Using novel types of data to detect illness caused by contaminated food or drink

CDRC PhD Student Rachel Oldroyd is one of the UK Data Service Data Impact Fellows. Rachel is a quantitative human geographer based at the Consumer Data Research Centre (CDRC)at the University of Leeds, and here discusses how novel types of data are used to detect illness caused by contaminated food or drink.

Affecting an estimated 1 million people at a cost of around £1.5 billion per year (Food Standards Agency, 2011), foodborne illness remains an unacceptably high burden on the UK population and economy. As many victims choose to recover at home without visiting their GP, the number of cases is difficult to measure and severely under reported in national data.

But what is foodborne illness? The World Health Organisation defines it as an Infectious Intestinal Disease caused by the ingestion of a harmful parasite, virus or bacteria, known as a pathogen. A pathogen can infiltrate any part of the food supply chain and can be hard to detect, but will result in symptoms ranging from mild nausea to death. With around 500 annual deaths in the UK attributed to food poisoning, the Food Standards Agency (FSA) are continually developing methods to support their key objective to reduce its incidence.

I currently teach Geographic Information Systems in the School of Geography and I’m studying towards a PhD in the Consumer Data Research Centre, both at the University of Leeds. My research is focused around data analytics for food safety. In particular, exploring the landscape of food safety in the UK and investigating the utility of novel types of data. For the first part of my research I plan to extract geo-demographic variables from the 2011 Census, investigating relationships between these variables and food safety measures (restaurant hygiene scores, hospital admissions and mortality). The second part of the research will focus on the use of novel types of data and Natural Language Processing to detect cases of foodborne illness reported through online reviews and social media. It is hoped that these datasets may provide additional information missed by the traditional GP reporting process.

Many US studies have researched the use of novel types of data for disease detection, reporting timeliness and the inclusion of additional information as key advantages compared to traditional GP data. For example, in a restaurant review, customers may comment on the cleanliness of the restaurant, the quality of the service and/or describe the food they ate. These user-generated comments are extremely useful and are not available from traditional data sources. However, extracting reviews within which customers report illnesses can be difficult.
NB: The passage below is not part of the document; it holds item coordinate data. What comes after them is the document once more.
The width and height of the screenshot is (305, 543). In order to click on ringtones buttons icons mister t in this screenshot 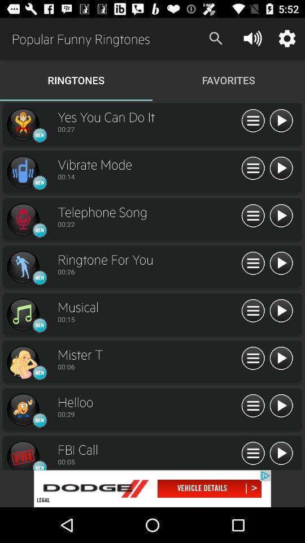, I will do `click(253, 358)`.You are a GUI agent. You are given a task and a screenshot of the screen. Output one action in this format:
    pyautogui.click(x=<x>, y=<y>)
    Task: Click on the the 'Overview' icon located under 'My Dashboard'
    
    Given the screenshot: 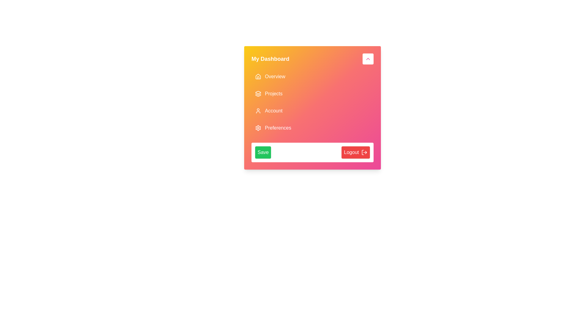 What is the action you would take?
    pyautogui.click(x=258, y=76)
    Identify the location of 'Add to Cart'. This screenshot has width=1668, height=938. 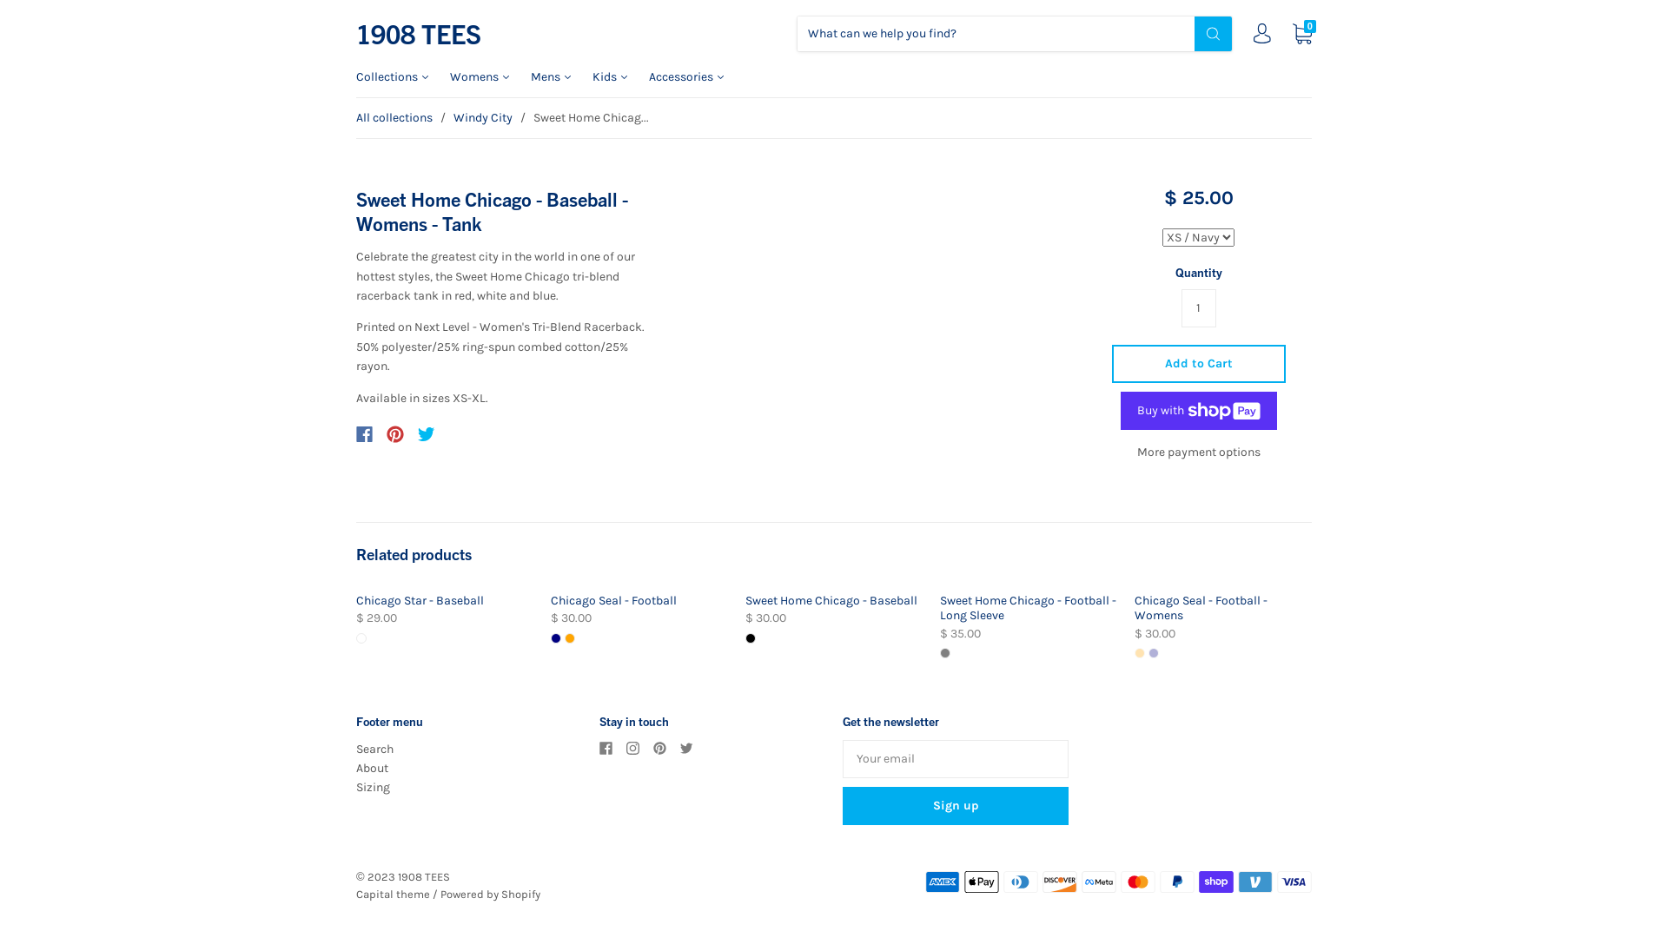
(1198, 363).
It is not as simple as looking for specific keyword matches, as these will often return false results; for example searching for ‘sick’ may return ‘I’ve never known anyone get sick here’. This is where Natural Language Processing plays its part. A model can be trained to identify sequences of words which refer to illness and return relevant reviews; ignoring those which do not indicate illness.

It’s hoped that this research will have a strong policy impact and will be used to inform and improve the current restaurant inspection process in the UK. Throughout the research I plan to liaise with key industry professionals, including those from the FSA and the local authority to keep the research relevant and timely. I’m delighted to be named as one of the UK Data Service Data Impact Fellows and plan to take full advantage of the scholarship by developing impact through presentations at national and international conferences, disseminating the research through suitable publications and holding stakeholder events and public seminars. Watch this space!